Tag Archive for performance

I Like Big Files and I Cannot Lie

You other vendors, can’t deny,
When an array walks in with an itty bitty waste [-ed capacity],
And many spindles in your face
You get sprung, want to pull up tough,
‘Cause you notice that storage was stuffed!

Ok… I’ll stop now! I’m just a bit sad and always wanted an excuse to to use that as a post opener! 🙂

There is a certain, quite specific type of customer whose main requirements revolve around the storage of large data sets consisting of thousands to millions of huge files. Think media / TV / movie companies, video surveillance or even PACS imaging and genomic sequencing. Ultimately we’re talking petabyte-scale capacities – more than your average enterprise needs to worry about!

How you approach storage of this type of data is worlds apart from your average solution!

The Challenges of “Chunky” Data

Typical challenges involve having multiple silos of your data across multiple locations, with different performance and workload characteristics. Then you have different storage protocols for different applications or phases in their data processing and delivery. Each of those silos then requires different skills to manage, and different capacity management regimes.

Sir Mixalot likes big files

On top of that, for the same reason as we moved away from parity groups in arrays to wide striping, these silos then have IO and networking hotspots, wasted capacity (sometimes referred to as trapped white space) and wasted performance, which cannot be shared across multiple systems.

Finally (and arguably most importantly), how do you ensure the integrity, resilience, and durability of this data, as by its very nature, it typically requires long-term retention?

Ideal Solution

What you really need is a single storage system which can not only scale to multi-petabyte capacities with multiple protocols, but is reasonably easy to manage, even with a high admin to capacity ratio.

You then need to ensure that data can also be protected against accidental, or malicious file modification or deletion.

Finally, you need the system to be able to replicate additional copies to remote sites, as backing up petabytes of data is simply unrealistic! Similarly, you may want multiple replicas or additional pools outside of your central repository which all replicate back to the mothership, for example for ROBO or multi-site solutions where editing large files needs to be done locally.

As my good friend Josh De Jong said recently:

Of course, the biggest drawback of using this approach is that you have one giant failure domain. If something somehow manages to proverbially poison your “data lake”, that’s a hell of a lot of data to lose in one go!

DellEMC Isilon

During our recent Tech Field Day 12 session at DellEMC, I was really interested to see how the DellEMC Isilon scale-out NAS system was capable of meeting many of these requirements, especially as this is a product which can trace its heritage all the way back to 2001! In fact, their average customer on Isilon is around 1PB in size, and their largest customer is using 144PB! Scalability, check!

The Isilon team also confirmed that around 70% of their 8,000+ customers trust the solution sufficiently to not use any external backup solution, trusting in SnapshotIQ, SyncIQ and in some cases SmartLock, to protect their data.
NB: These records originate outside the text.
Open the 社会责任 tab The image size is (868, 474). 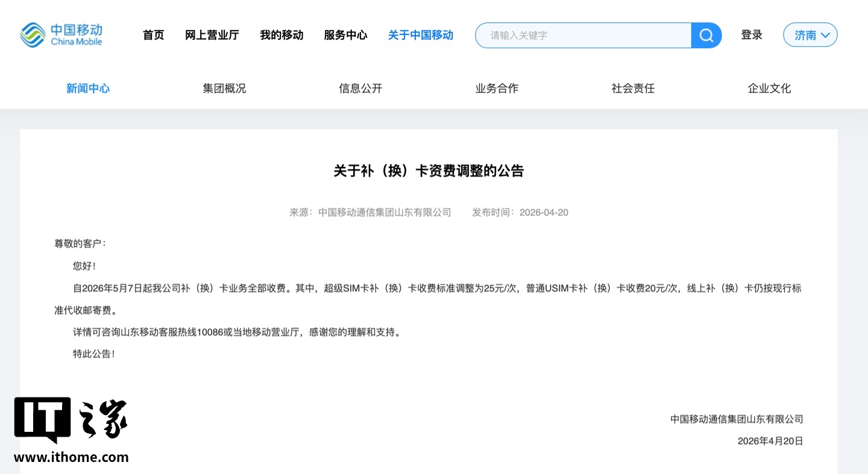(x=633, y=89)
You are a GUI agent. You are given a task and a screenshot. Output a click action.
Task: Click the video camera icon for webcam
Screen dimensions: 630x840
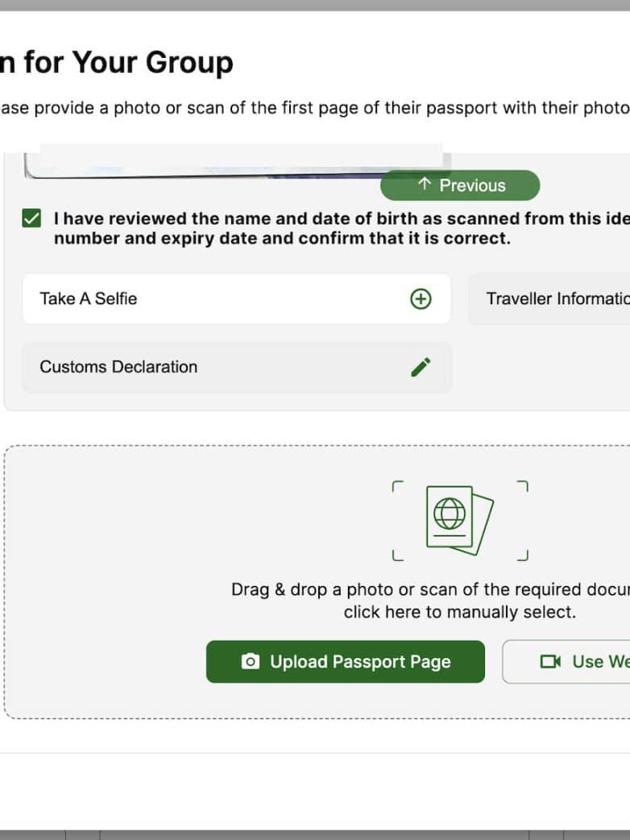550,662
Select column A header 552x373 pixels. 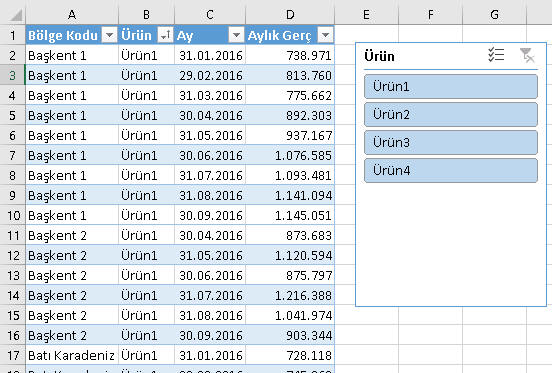tap(72, 15)
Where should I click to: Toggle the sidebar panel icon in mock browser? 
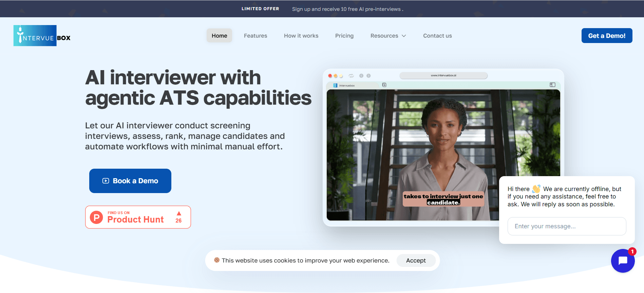click(552, 85)
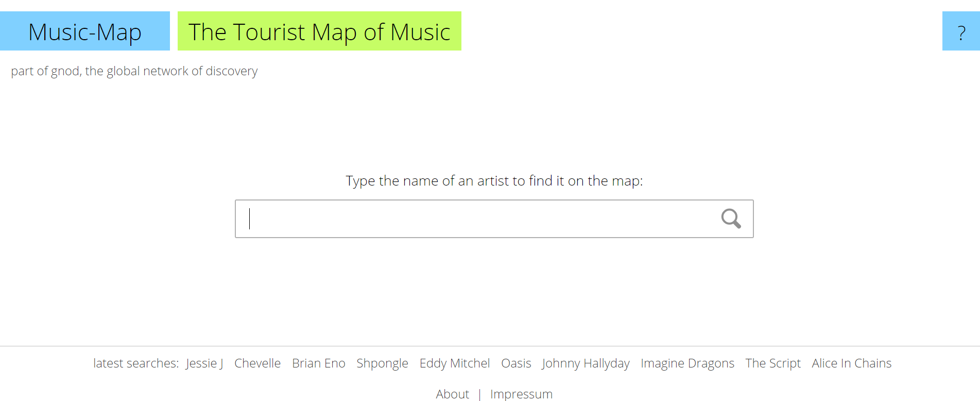This screenshot has height=401, width=980.
Task: View the Oasis music map
Action: pyautogui.click(x=516, y=363)
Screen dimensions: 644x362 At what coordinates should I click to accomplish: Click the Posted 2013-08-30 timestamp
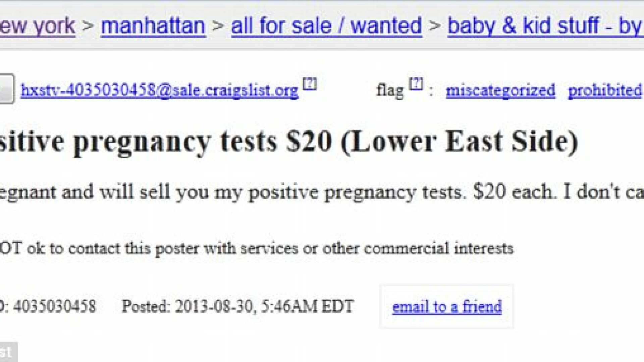pyautogui.click(x=237, y=306)
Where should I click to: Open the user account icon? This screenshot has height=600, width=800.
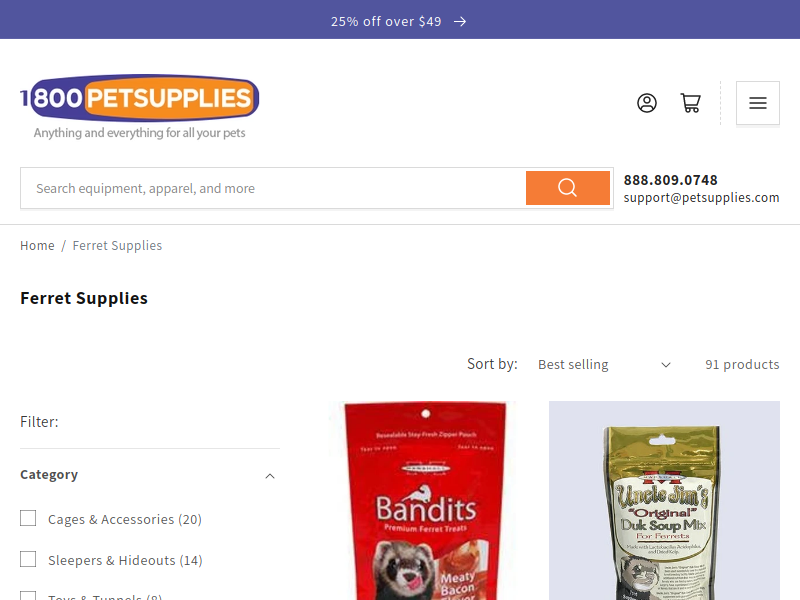tap(646, 103)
That’s a pretty significant number!

One thing I am not so keen on with the Isilon (and to be fair, many other “traditional” /  old guard storage vendor offerings) is the complexity and breadth of the licensing; almost all of the interesting features each have to have their own license. If the main benefit to the data lake is simplicity, then I would far rather have a single price with perhaps one or two uplift options for licenses, than an a la carte menu.

In addition, the limit of 50 security domains provides some flexibility for service providers, but then limits the size of your “data lake” to 50 customers. It would be great to see this limit increased in future.Data Lake

The Tekhead Take

Organisations looking to retain data in these quantities need to weigh up the relative risks of using a single system for all storage, versus the costs of and complexity of multiple silos. Ultimately it is down to each individual organisation to work out what closest matches their requirements, but for the convenience of a single large repository of all of your data, the DellEMC Islion still remains a really interesting proposition.

Further Info

You can catch the full Isilon session at the link below:
Dell EMC Presents at Tech Field Day 12

Further Reading

Some of the other TFD delegates had their own takes on the presentation we saw. Check them out here:

Disclaimer: My flights, accommodation, meals, etc at Tech Field Day 12 were provided by Tech Field Day, but there was no expectation or request for me to write about any of the vendors products or services.

Site Performance and Downtime

Tekhead Logo

This is just a quick note to apologise for any downtime and/or slow performance at the moment.

My shared web host (Evohosting) primary web server has been providing shocking performance for the past 24 hours, with no signs of being fully resolved anytime soon. Even a classic “turn it off and on again” does not seem to have resolved.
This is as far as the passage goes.